━━━ Information ━━━

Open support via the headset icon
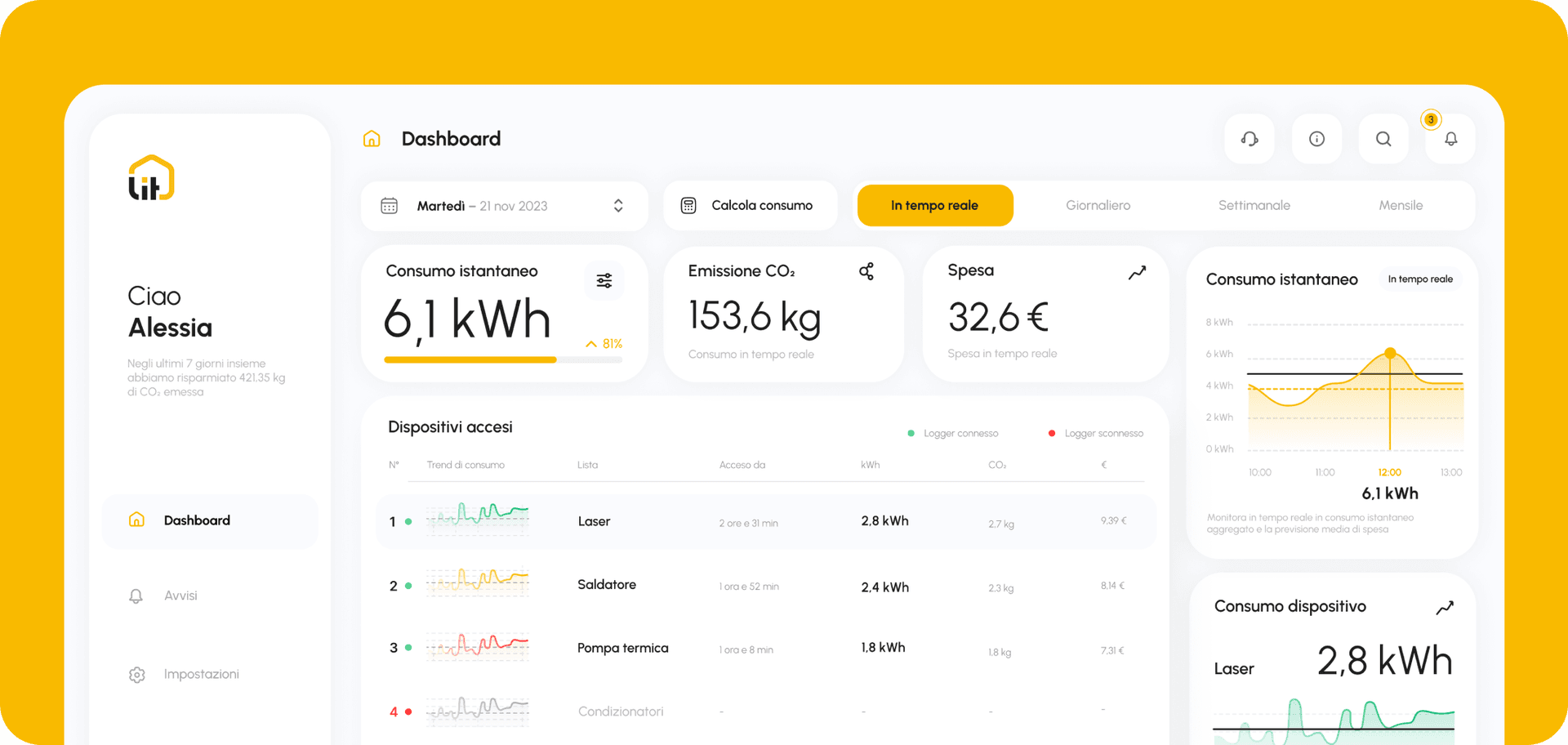1568x745 pixels. coord(1249,139)
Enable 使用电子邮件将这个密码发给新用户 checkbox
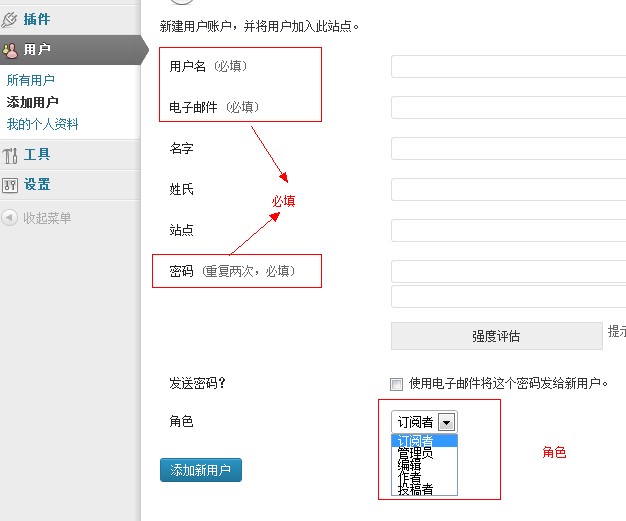The image size is (626, 521). coord(397,383)
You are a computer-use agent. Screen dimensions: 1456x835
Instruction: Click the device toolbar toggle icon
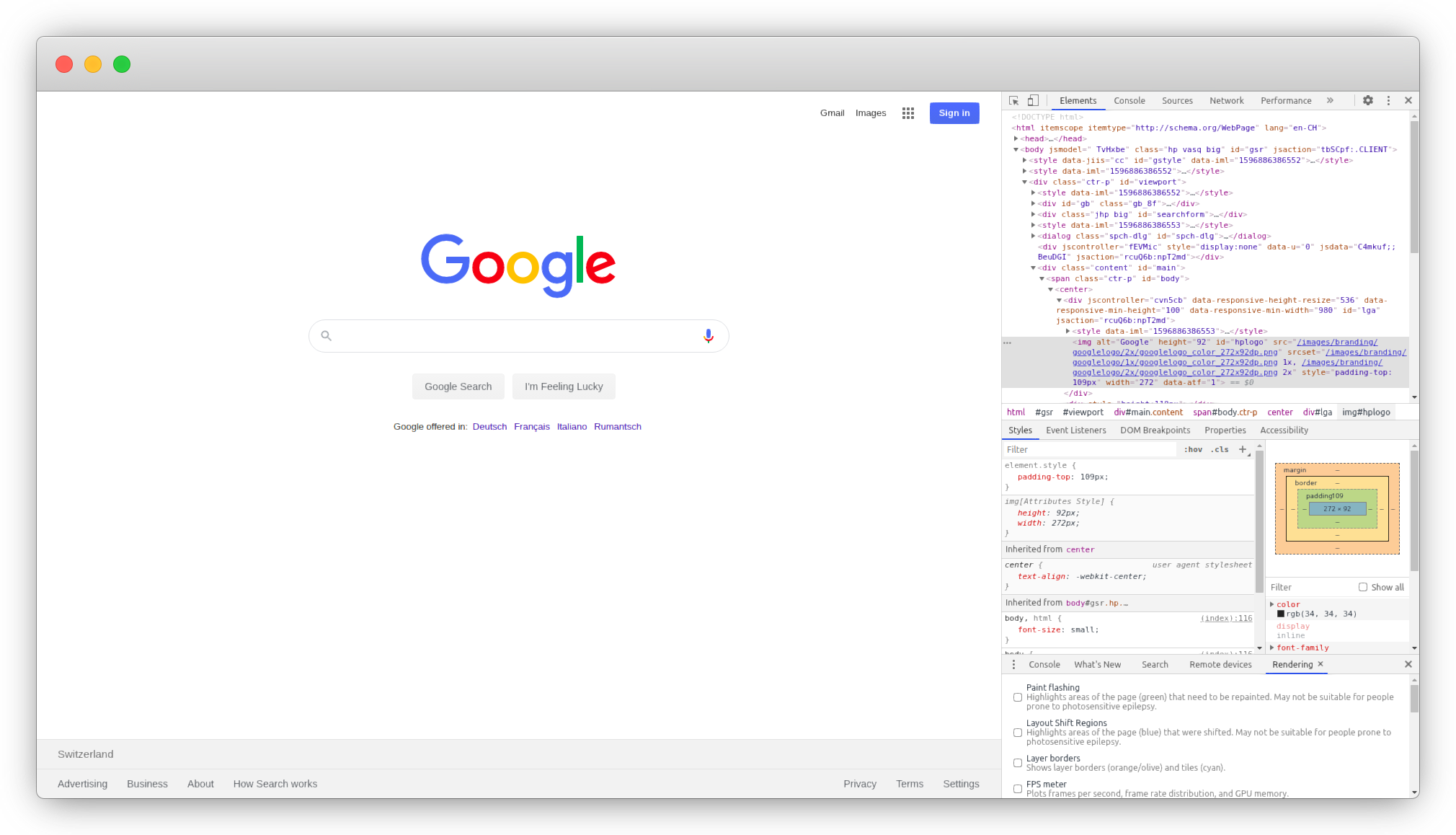pos(1033,100)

━━━

## Work request
Excluding every picture, write out each record word for word.

## Solution to this task
Open support via the headset icon
1568x745 pixels. coord(1249,139)
Enable 使用电子邮件将这个密码发给新用户 checkbox
The image size is (626, 521). coord(397,383)
You are a computer-use agent. Screen dimensions: 1456x835
Instruction: Click the device toolbar toggle icon
pos(1033,100)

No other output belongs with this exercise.